● **Objetivos**:
1. Reproduza, por favor, tudo o que vai desde "Isaac Camacho Torrico" até "de sua vida[2].", no texto sobre Isaac Camacho.
2. Responda com base no texto sobre Isaac Camacho:
(a) Em que cidade Isaac Camacho nasceu?
(b) A que tipo de comércio se dedicava sua família?
(c) Para qual colégio ele foi ao sair da escola de sua cidade?
3. Dê continuidade ao texto sobre Isaac Camacho, começando logo após a última frase apresentada.

==== Texto fornecido

Isaac Camacho Torrico (1933 - 1967) dirigente mineiro e militante trotskista boliviano [1]

Origem[editar | editar código-fonte]

Isaac Camacho nasceu na cidade minera de Llallagua, no seio de uma família dedicada ao comércio de chicha. Nos centros mineiros, o lugar de venda desta bebida tradicional é cenário das conversas e de outras atividades sociais. Sua mãe habitava uma casa em Chaqui-Mayu (Río Seco), um riacho que separa a mina Siglo XX de Llallagua, próximo à estação ferroviária. Desde seus primeiros anos esteve familiarizado com a exploração sobre os mineiros e demais habitantes empobrecidos da cidade, com a vida cheia de riscos e por causa disso com as periódicas explosões de rebelião dos mineiros, isto definiu e marcou a ferro e fogo o curso de sua vida[2].

Tendo vindo ao mundo num meio operário, que transcorreu como uma tragédia acabou retornando a ele como feitiço, não podendo escapar, abandonou tudo para viver e morrer como operário. Personificou o mineiro como epopeia [2]. Seus pais, que dispunham de algum dinheiro, estavam empenhados em que Issac se mudasse para uma grande cidade, estudasse, tivesse uma profissão e se afastasse para sempre das minas. Para certas camadas da classe media ser um mineiro – khoyaruna – é uma maldição [2]. Sua mãe, depois de um rude e persistente trabalho, conseguiu acumular algumas economias. É uma tradição que as libras esterlinas que os funcionários do interior da mina economizavam nos períodos prósperos iam parar irremediavelmente nas chicherias. Entre a ampla camada de comerciantes, os que negociam a folha de coca (chamados cocanis) e a chicha são os que conseguem ganhar mais e logo passam a se dedicar ao transporte ou a usura, que dá suculentos dividendos nos centros urbanos ativos e que não contam com serviços bancários. Seus filhos são enviados às cidades maiores para estudar em colégios particulares e, às vezes, na universidade. Pagar pela educação de um varão é considerado como traço de distinção social. Isaac Camacho saiu da escola em sua cidade diretamente para o Instituto Americano de La Paz, colégio que gozava de fama entre a classe media mais abastada. Na urbe paceña praticou esportes, ganhou amigos, estudou sem muito êxito e rapidamente foi ganho pela boemia. Durante as férias voltada para sua cidade todo engomadinho, bem vestido, com dinheiro nos bolsos e buscando brilhar entre seus atônitos amigos, o que, de certa maneira, não desgostava a sua pequena, triste e severa mãe [2]. Neste aspecto era o contrario de seu futuro camarada Cesar Lora, que levou uma vida de uma simplicidade incrível. Sem duvida, Isaac Camacho tinha suficiente valor para se virar na miséria e em situações incomodas como demonstrou na clandestinidade e em várias ocasiões que ficou desempregado.

========
==== Registros de dados

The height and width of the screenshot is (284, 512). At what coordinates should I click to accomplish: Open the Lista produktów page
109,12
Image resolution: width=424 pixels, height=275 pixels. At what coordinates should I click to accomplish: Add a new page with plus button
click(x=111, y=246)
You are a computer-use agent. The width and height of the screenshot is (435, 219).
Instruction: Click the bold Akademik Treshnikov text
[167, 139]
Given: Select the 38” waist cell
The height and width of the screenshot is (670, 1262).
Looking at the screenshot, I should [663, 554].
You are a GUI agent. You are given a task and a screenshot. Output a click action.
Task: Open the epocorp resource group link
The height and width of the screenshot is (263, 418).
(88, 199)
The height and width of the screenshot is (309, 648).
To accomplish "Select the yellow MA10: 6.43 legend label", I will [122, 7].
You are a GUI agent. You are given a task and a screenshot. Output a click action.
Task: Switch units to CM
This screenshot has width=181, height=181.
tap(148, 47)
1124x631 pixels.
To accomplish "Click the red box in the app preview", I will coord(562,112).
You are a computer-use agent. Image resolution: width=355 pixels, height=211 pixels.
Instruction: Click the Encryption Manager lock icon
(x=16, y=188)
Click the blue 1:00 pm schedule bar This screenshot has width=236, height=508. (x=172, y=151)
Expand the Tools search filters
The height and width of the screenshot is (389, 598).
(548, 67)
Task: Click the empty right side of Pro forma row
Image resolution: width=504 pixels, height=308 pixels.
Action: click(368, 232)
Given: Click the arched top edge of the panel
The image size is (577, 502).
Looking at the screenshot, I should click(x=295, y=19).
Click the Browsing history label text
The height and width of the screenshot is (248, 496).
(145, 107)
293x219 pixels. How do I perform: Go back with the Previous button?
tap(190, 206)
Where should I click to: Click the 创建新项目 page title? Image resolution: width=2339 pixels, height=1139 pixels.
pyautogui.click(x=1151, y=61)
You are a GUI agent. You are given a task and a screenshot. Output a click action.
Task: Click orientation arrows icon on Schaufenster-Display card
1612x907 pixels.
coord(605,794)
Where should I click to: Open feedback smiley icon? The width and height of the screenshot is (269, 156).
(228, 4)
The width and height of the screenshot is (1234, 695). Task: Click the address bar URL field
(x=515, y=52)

========

● **Respostas por tarefa**:
1.
Isaac Camacho Torrico (1933 - 1967) dirigente mineiro e militante trotskista boliviano [1]

Origem[editar | editar código-fonte]

Isaac Camacho nasceu na cidade minera de Llallagua, no seio de uma família dedicada ao comércio de chicha. Nos centros mineiros, o lugar de venda desta bebida tradicional é cenário das conversas e de outras atividades sociais. Sua mãe habitava uma casa em Chaqui-Mayu (Río Seco), um riacho que separa a mina Siglo XX de Llallagua, próximo à estação ferroviária. Desde seus primeiros anos esteve familiarizado com a exploração sobre os mineiros e demais habitantes empobrecidos da cidade, com a vida cheia de riscos e por causa disso com as periódicas explosões de rebelião dos mineiros, isto definiu e marcou a ferro e fogo o curso de sua vida[2].

2.
(a) Em Llallagua.
(b) Ao comércio de chicha.
(c) Para o Instituto Americano de La Paz.

3.
Durante os últimos anos de sua estadia em La Paz habitava uma barraco em um beco ao lado da popular e movimentada avenida Buenos Aires, uma artéria importante, cheia de gente. Não era um bairro operário, mas sim, onde predomina o lumpen. Neste ambiente turbes de faladores e aventureiros, tomou contato com as ideias trotskistas. Muitos ex-operários, desempregados que perambulavam pelas cantinas e estudantes vindos de fora, são os elos condutores que levam algumas das manifestações do movimento revolucionário a esse submundo. O jovem provinciano, elegante e gastador, foi vencido pelo álcool. A cada viagem a Llallagua subtraia dinheiro e jóias de sua envelhecida mãe que eram rapidamente trasladados para as sujas e obscuras cantinas. Perambulava pela zona alta de La Paz junto ao filho de um famoso músico e boêmio paceño, que em versos e notas cantou ao Illimani.

Aproximação do POR[editar | editar código-fonte]

Foi neste período de sua vida que conheceu o Partido Obrero Revolucionario, quando, em um de seus momentos de lucidez, tomou contato com o Partido através de seu amigo de boemia, que mantinha relações através de um dirigente sindical mineiro.

Seu primeiro contacto com o POR foi fugaz. Lia a propaganda, assistia algumas palestras, sua atitude mais atrevida consistiu em juntar-se a um grupo de vendedores do jornal Masas nas ruas, tarefa que oferecia muitos riscos porque tinham que afrontar a polícia e os adversários políticos. Isaac Camacho deu provas, desde o primeiro momento, de sua grande valentia, estava sempre disposto a afrontar grandes e pequenos riscos. Um belo dia simplesmente desapareceu durante vários meses.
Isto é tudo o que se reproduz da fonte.